Law School Case Brief
Pearson v. Dodd - 429 U.S. 396, 97 S. Ct. 581 (1977)
W. Va. Code § 11A-4-12 expressly provides, in part: the state has absolute title to all land sold to the state for nonpayment of taxes which has become irredeemable.
Appellant failed to pay real estate taxes on her interest in certain land in West Virginia. The land was then sold to West Virginia under procedures which afforded notice of sale to the landowner only through posting of a delinquency list on the county courthouse door and publication of the list in local newspapers. Although West Virginia law entitled the appellant to redeem her interest at any time within 18 months of the state's purchase, the appellant failed to redeem, and West Virginia thereafter transferred the interest to an individual in a sale, the only notice of which was, as authorized under state law, by way of publication in two local newspapers. Some two years after the state's sale, appellant brought an action to quiet title in the Circuit Court of Kanawha County, West Virginia, naming as a defendant the buyer who purchased the property from the state. The circuit court ruled against the appellant, and its judgment was affirmed by the Supreme Court of Appeals of West Virginia. Subsequently, appellant appealed to the United States Supreme Court, and it noted probable jurisdiction.
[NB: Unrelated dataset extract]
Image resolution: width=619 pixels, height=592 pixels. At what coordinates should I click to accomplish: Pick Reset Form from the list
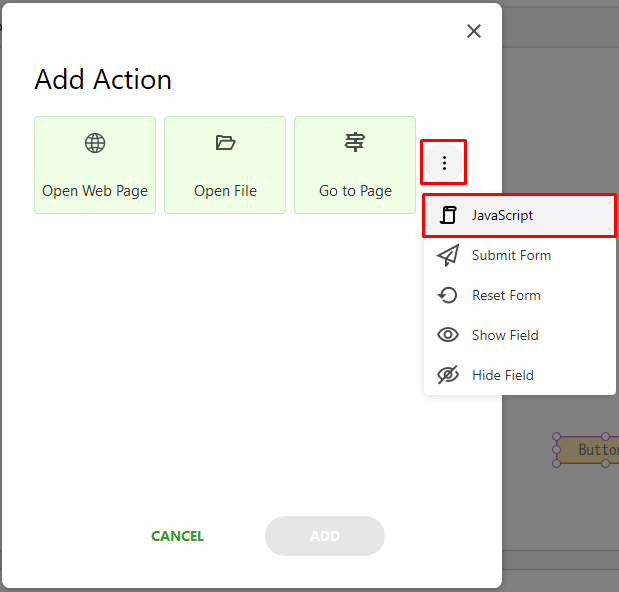520,295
Did the appellant have any constitutionally protected property or entitlement interest upon which to base a challenge of constitutional deficiency in the notice provisions of the state's sale of the disputed property to defendant buyer?
The Supreme Court of the United States dismissed the case for want of a properly presented federal question. According to the Court, the appellant had no constitutionally protected property or entitlement interest upon which she could base a challenge of constitutional deficiency in the notice provisions attending the sale to the buyer. Under state law, absolute title had vested in the state at the expiration of the 18-month period after the sale, during which the taxpayer might have, but did not, exercise her right to redeem. Section 11A-4-12 expressly provided that the state had absolute title to all land sold to the state for nonpayment of taxes, which had become irredeemable.